De stem van Celliers
In de zesde en laatste jaargang, op 5 maart 1921, staat in de “Suid-Afrikaanse Kroniek” een kort signalement met als titel “Jan Celliers Volksdigter”. Aanleiding voor de melding is volgens Toorts-chroniqueur PhR Botha een vileine uithaal naar Celliers’ poëzie in De Volksstem, het SAP-blad dat in Pretoria is uitgegeven en nog door de vader van de dichter in 1873 is opgericht. De reprimande aan het adres van Jan FE Celliers, schrijver van de geroemde bundels Die vlakte en ander gedigte (1908) en het kort tevoren verschenen Jopie Fourie en ander nuwe gedigte (1920), stoelt op de veronderstelling “dat Celliers Suidafrika in sy verbeelding ‘vol gemaak het met tiranne, dwingelande, beule en ander verskrikkelike indiwidue’”. De “volksdigter”, zoals Celliers meermaals in recensies en commentaren van De Toorts wordt aangeduid, repliceert als volgt:
U weet heel goed, net so goed as ek, wie ek met die tiranne en beule bedoel. Op elke bladsy van ons geskiedenis kom hul voor. Van Slagtersnek af tot die konsentrasiekampe en Jopie Fourie toe en ek is helemaal oortuig daarvan dat die beule en geweldenaars nies al ontsien om hulle “methods of barbarism” nogmaals toe te pas as hul dink dat dit nodig is. Dit wat betref u opmerking oor skavotte en galge wat alleen in bioskope en digbundels sou bestaan, of in die bespiegelings van my digterlike oordrywing. Ek is bly om te sien dat die sterke Afrikanersentiment en vryheidsgees nuwe voedsel en vuur put uit my digwerke. Dis die skoonste beloning wat ek ooit van my swakke pogings kan verwag het, en ek wens dat daar ’n tienmaal kragtiger digter as ek opstaan om die vuur onuitblusbaar te maak, as dit nie reeds so is nie, want dis die weg van eer en die weg van grootheid vir elke mens en elke volk.

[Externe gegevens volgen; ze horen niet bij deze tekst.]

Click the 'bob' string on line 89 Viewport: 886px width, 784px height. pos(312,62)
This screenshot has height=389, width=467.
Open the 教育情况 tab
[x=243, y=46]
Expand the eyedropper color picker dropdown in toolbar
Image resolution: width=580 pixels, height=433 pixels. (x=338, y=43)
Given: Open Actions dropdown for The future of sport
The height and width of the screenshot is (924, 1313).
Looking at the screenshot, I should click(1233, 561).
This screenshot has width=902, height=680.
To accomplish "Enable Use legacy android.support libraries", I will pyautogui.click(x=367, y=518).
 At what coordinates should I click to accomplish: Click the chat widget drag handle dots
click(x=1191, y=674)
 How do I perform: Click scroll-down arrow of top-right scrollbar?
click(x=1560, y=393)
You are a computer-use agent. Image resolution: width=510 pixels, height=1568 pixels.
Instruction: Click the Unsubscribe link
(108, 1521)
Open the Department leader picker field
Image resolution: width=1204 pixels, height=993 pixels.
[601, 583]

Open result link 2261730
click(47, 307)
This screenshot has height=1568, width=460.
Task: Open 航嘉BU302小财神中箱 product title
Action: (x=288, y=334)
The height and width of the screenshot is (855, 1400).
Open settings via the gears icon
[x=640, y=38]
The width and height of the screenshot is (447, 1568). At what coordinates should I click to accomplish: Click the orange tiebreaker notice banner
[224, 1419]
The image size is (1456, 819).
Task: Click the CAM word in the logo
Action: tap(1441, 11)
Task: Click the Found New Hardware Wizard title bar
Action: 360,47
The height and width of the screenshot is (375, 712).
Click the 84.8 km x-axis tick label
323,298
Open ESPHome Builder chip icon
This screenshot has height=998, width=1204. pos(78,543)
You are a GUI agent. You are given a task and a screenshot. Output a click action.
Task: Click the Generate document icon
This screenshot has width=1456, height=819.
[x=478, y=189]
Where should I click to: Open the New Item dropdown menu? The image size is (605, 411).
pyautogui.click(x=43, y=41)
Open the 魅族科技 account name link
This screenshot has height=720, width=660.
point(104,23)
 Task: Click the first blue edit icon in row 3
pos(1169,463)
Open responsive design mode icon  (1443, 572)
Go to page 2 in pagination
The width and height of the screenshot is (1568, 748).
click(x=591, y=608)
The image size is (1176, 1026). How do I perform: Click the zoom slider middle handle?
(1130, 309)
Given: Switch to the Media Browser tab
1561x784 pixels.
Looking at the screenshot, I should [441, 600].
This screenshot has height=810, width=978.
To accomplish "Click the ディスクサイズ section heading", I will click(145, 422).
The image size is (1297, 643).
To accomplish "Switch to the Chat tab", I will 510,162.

De Clercqs lezing van Jopie Fourie
De dichtbundel Jopie Fourie “bring weer eens hulde aan volksfigure, onder andere in die titelgedig, ‘Afskeid aan ’n moeder’, ’n gedig aan mevrouw Joubert, sowel as in ‘Generaal de Wet’ en ‘President Steyn’. Daarom verwys waarderende lesers dikwels na hierdie gedigte as ’n heldegalery” (Nico Snyman, in Perspektief & Profiel. ’n Afrikaanse literatuurgeskiedenis, deel 1, 1998: 336). Tot die waarderende lezers behoorde ook de Vlaming René de Clercq, die na de oorlog door het Belgische gerecht vanwege activistische sympathieën en lidmaatschap van de Raad van Vlaanderen (1917-1918) bij verstek ter dood is veroordeeld en tot zijn overlijden in 1932 in Nederland verbleef. In oktober 1920 publiceerde hij zijn boekbespreking onder de titel “Een nieuwe dichtbundel van Jan Celliers”. Zoals EC Pienaar in de anthologie Bloemlezing voor Groot-Nederland (1917), met teksten van vertegenwoordigers van de tweede Afrikaanse taalbeweging, en AD Keet in commentaren over Celliers’ poëzie in De Toorts en Dietsche Stemmen waren er Vlaamse naoorlogse activisten die in de woorden van Rafaël Verhulst de Afrikaanse dichters rekenden tot de “twijgen die bloeien op den Nederlandschen stam – Vlaamsch, Hollandsch, Zuid-Afrikaansch”. Diezelfde retoriek hanteert De Clercq. Eerst bezingt hij zijn liefde voor het “Zuid-Afrikaansch […] om het volk en zijn strijd, om de taal en haar schoonheid”: “Zuid-Afrikaansch vind ik een echte taal om in te schrijven en te dichten: kort, klaar, kernachtig tot het ruwe, zangerig tot het teedere toe, en gansch nieuw, gansch groen; nog niets verdord, nog niets door beschaving weggeschaafd”. Wie nog geen hinder ondervindt van de dorre beschaving, zo stelt De Clercq in het vervolg van zijn apologie, is “den grootsten levenden proza-ist van de Dietsche gewesten, den schrijver van ‘Ons Weg deur die Wereld’, CJ Langenhoven, een man van goede kracht, vol gezonde ouderwetsche en gezonde nieuwe denkbeelden, wiens eigenaardige bondige stijl herinnert aan het beste van Montaigne en La Bruyère”. Langenhoven is de grootste levende prozaschrijver in het Afrikaans, Celliers en Leipoldt zijn de toonaangevende dichters. En hoewel De Clercq Leipoldts poëzie hoog inschat, blijft Celliers “de eerste dichter van Zuid-Afrika: zelden groot, maar mooi, frisch, sierlijk en steeds zichzelf”.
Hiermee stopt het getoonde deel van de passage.